* **What you should do**
Continue the passage on SnTe-based thermoelectric materials from where it stops.

Higher-order anharmonicity leads to ultra-low thermal conductivity and high output power density of SnTe-based thermoelectric materials and modules

doi:10.1016/j.mtphys.2022.100748

Materials Today Physics

Volume 26, September 2022, 100748

https://doi.org/10.1016/j.mtphys.2022.100748 Get rights and content

Highlights

•
Quartic an-harmonic term plays an important role for Cu/Mn doped SnTe samples.
•
Enhanced anharmonicity results in short phonon lifetime and ultra-low κ_L.
•
A maximum figure of merit 1.3 is achieved.
•
Maximum hot side temperature difference and output power density are increased.

Abstract

Higher-order anharmonicity is found in copper and manganese doped tin telluride (SnTe) alloys, and its effect on thermoelectric performance is systematically studied. Analyzation of thermal expansion shows that the ionic potential not only consists of cubic term, but also quartic term. Short phonon lifetime derived from more diffused peak of Brillouin spectrometer results from the higher-order anharmonicity. As a result, an ultra-low lattice thermal conductivity of 0.5 Wm⁻¹K⁻¹ is achieved. Soft optical phonon mode was observed from Raman spectrometer, the transverse optical - longitudinal acoustic phonon interaction may be the reason for the enhanced anharmonicity. Combining with the enlarged power factor caused by band convergence, the highest figure of merit reaches 1.3 at 873 K for doped samples. Additionally, the large temperature difference of 600 K and high output power densities of 291 mWmm⁻³ of simulated SnTe uni-leg module are achieved. This work supplies way for revealing the anharmonicity experimentally, and proves modification of intrinsic anharmonicity is an avenue for enhancing the thermoelectric performance of SnTe alloys.

* **Records supplied**
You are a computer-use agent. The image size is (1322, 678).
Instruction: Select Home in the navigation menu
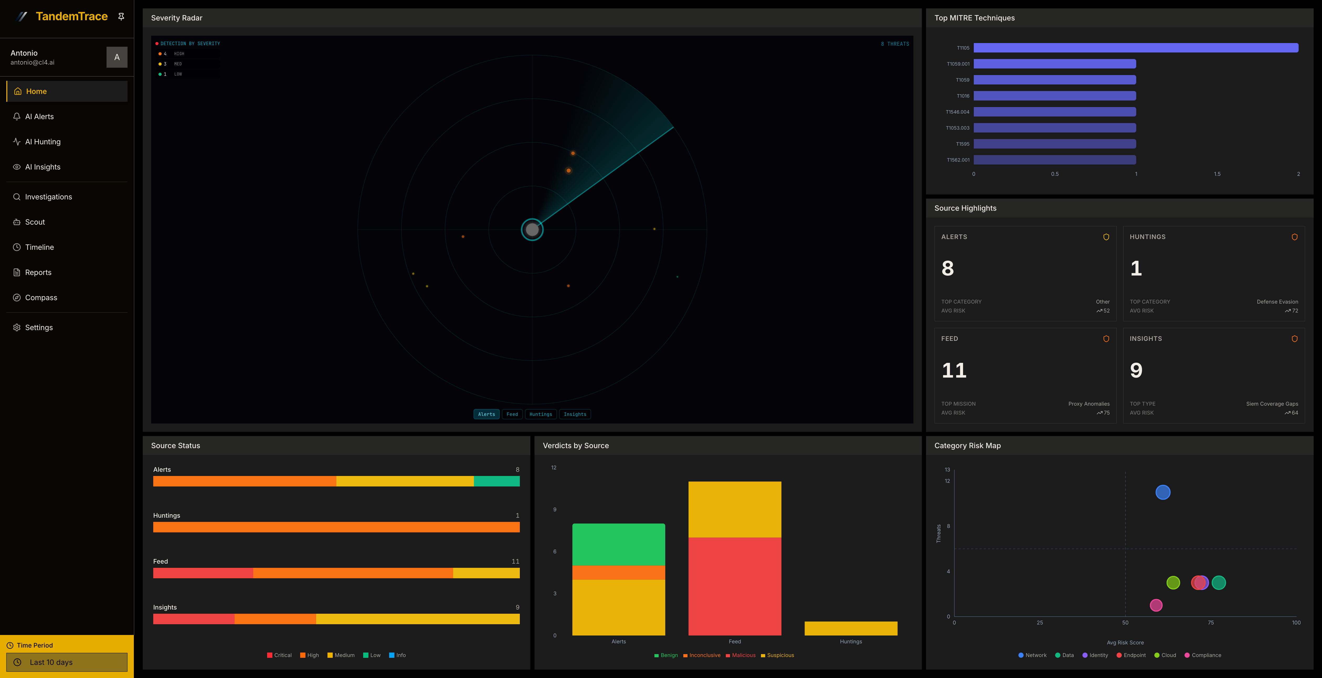(36, 91)
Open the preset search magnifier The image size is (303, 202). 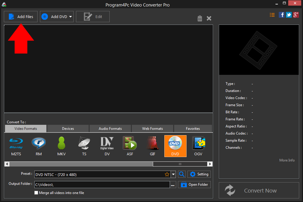point(182,174)
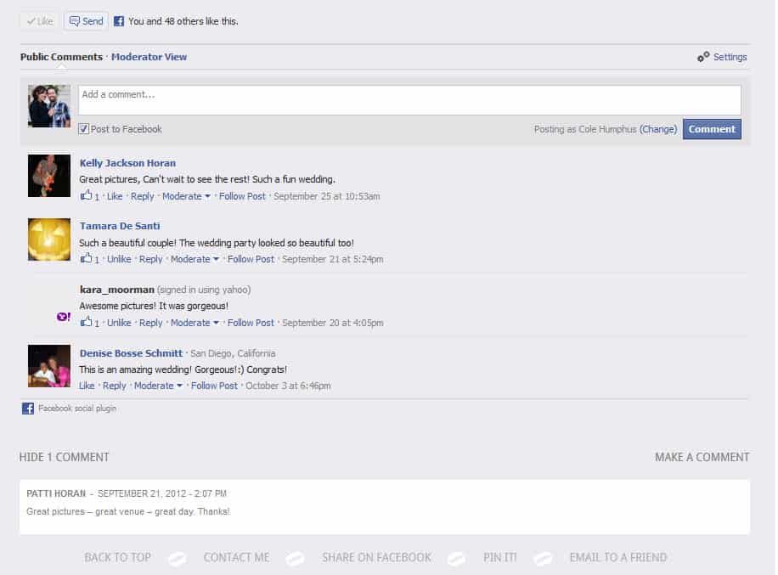The height and width of the screenshot is (575, 778).
Task: Click the Yahoo icon beside kara_moorman
Action: click(64, 317)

* **Result of this exercise**
Graphical abstract

Introduction

Thermoelectric (TE) materials could convert heat into electricity via Seebeck effect or use electricity for cooling via Peltier effect [1]. Figure of merit zT quantifies conversion efficiency of TE materials, and high zT means more effective energy conversion [2]. Due to the complicated relation between Seebeck coefficient S, electrical resistivity ρ and electrical thermal conductivity κ_e, dilemma appears when one tries to increase zT without comprehensive considerations [3]. On the other hand, decreasing the lattice thermal conductivity κ_L is an effective way to increase zT due to its independent nature.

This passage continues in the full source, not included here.